Segment supported performance in Q1, which saw revenue decline by 12.9% and PBT by 8.5%

Dabur, FMCG
Dabur's specially-designed vans are moving around residential localities across India, reaching out to consumers educating them about the need to boost immunity to fight illnesses
Shreepad S Aute Mumbai
3 min read Last Updated : Jul 30 2020 | 10:28 PM IST
At a time when the non-food FMCG (fast-moving consumer goods) category has been severely impacted, Dabur not only reported better-than-estimated volumes in the June quarter of financial year 2020-21 (Q1FY21), but it saw an improvement over the previous quarter.

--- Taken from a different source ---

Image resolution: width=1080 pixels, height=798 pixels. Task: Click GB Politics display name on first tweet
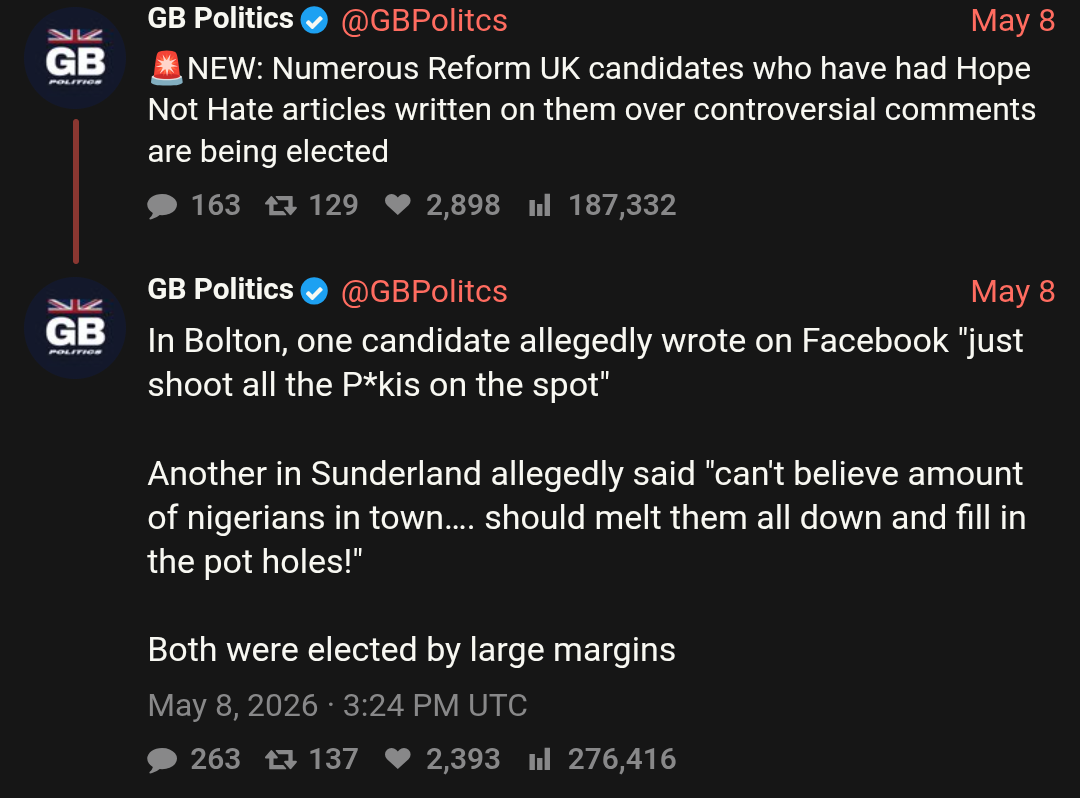pos(220,19)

Compared to a decline of 14.6 per cent in volumes in Q4FY20 and similar expectations for Q1, Dabur’s domestic volumes were down only 9.7 per cent in the recently concluded quarter. Dabur is among the few FMCG players to have reported a sequential improvement in volumes in Q1, which was badly affected by the lockdown. The improvement was led by the company’s aggressive focus on health care products, which are in demand.

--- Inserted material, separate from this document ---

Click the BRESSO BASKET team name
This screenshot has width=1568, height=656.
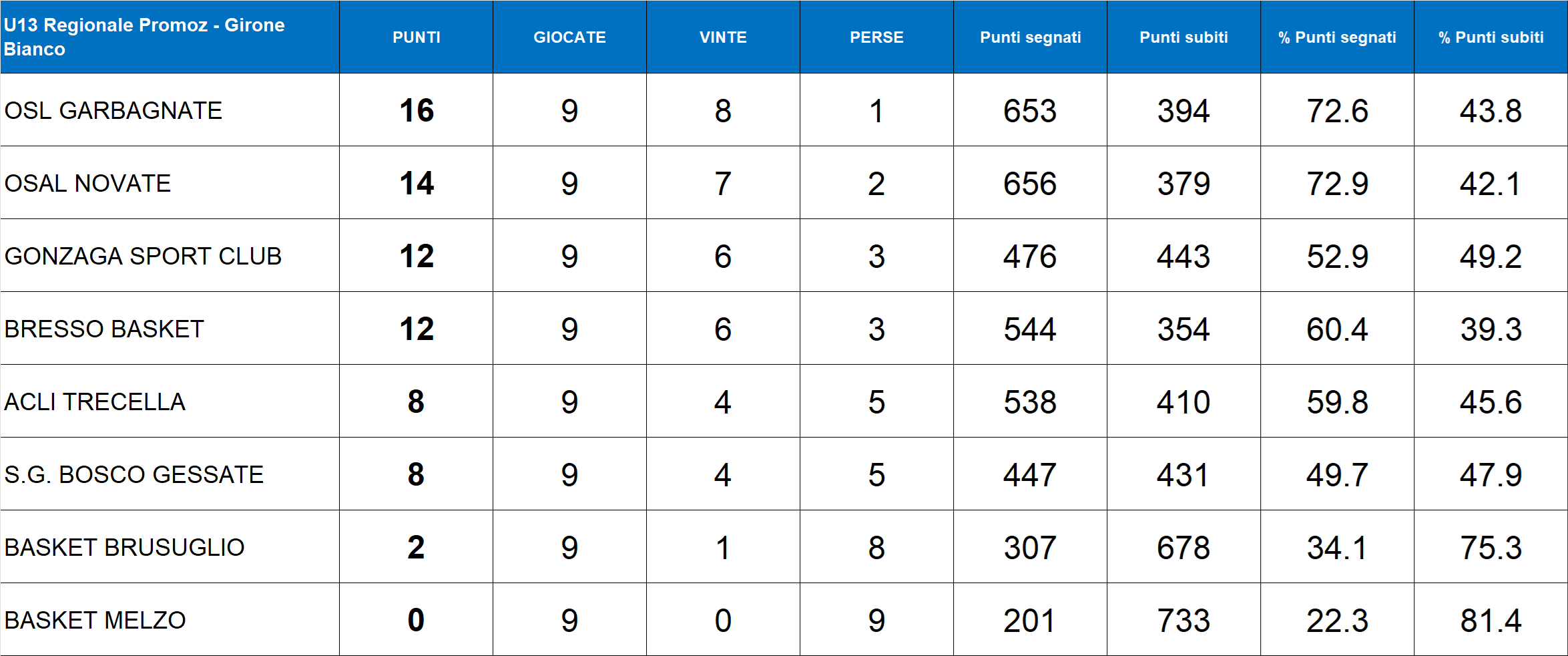[104, 329]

With 29.2 per cent year-on-year (YoY) growth, domestic-revenue share of the health care segment shot up to 37.6 per cent in Q1 from 27.1 per cent a year ago. While the remaining two segments —home and personal care and foods — fell by 15-34 per cent. In fact, Dabur witnessed around 7x jump in demand for Chyawanprash and over 60 per cent growth in Dabur Honey.
Revenue contribution from new launches, most of which were from health care and hygiene segments, also went up to 5-6 per cent in Q1, from around 1 per cent earlier.

 

 
This supported Dabur's consolidated performance, where the YoY revenue decline of 12.9 per cent to Rs 1,980 crore was a tad better than consensus estimate of Rs 1,967.6 crore.

Besides the top line, strong traction in high-margin health care segment, coupled with price hikes and cost control, helped the operating performance despite unfavourable country-mix (sharp revenue decline in high-margin international markets) and agriculture inflation. 
Dabur’s Ebitda (earnings before interest, tax, depreciation, and amortisation) margin expanded by 91 basis point YoY to 21 per cent. Its profit before tax and exceptional items fell by 8.5 per cent YoY to Rs 423.8 crore, and was a shade lower than expectations of Rs 428.8 crore. International markets accounted for 26 per cent of consolidated revenue in Q1.

Going ahead, Dhaval Dama, analyst at Equirus Securities, says: “Dabur's focus on health care segment would benefit it in the current scenario, while its strong execution capabilities would structurally support overall performance.” How the international markets react in the near term will need to be monitored, said Dama. According to the management, most of the international markets are recovering, and it expects mid-single-digit growth in FY21.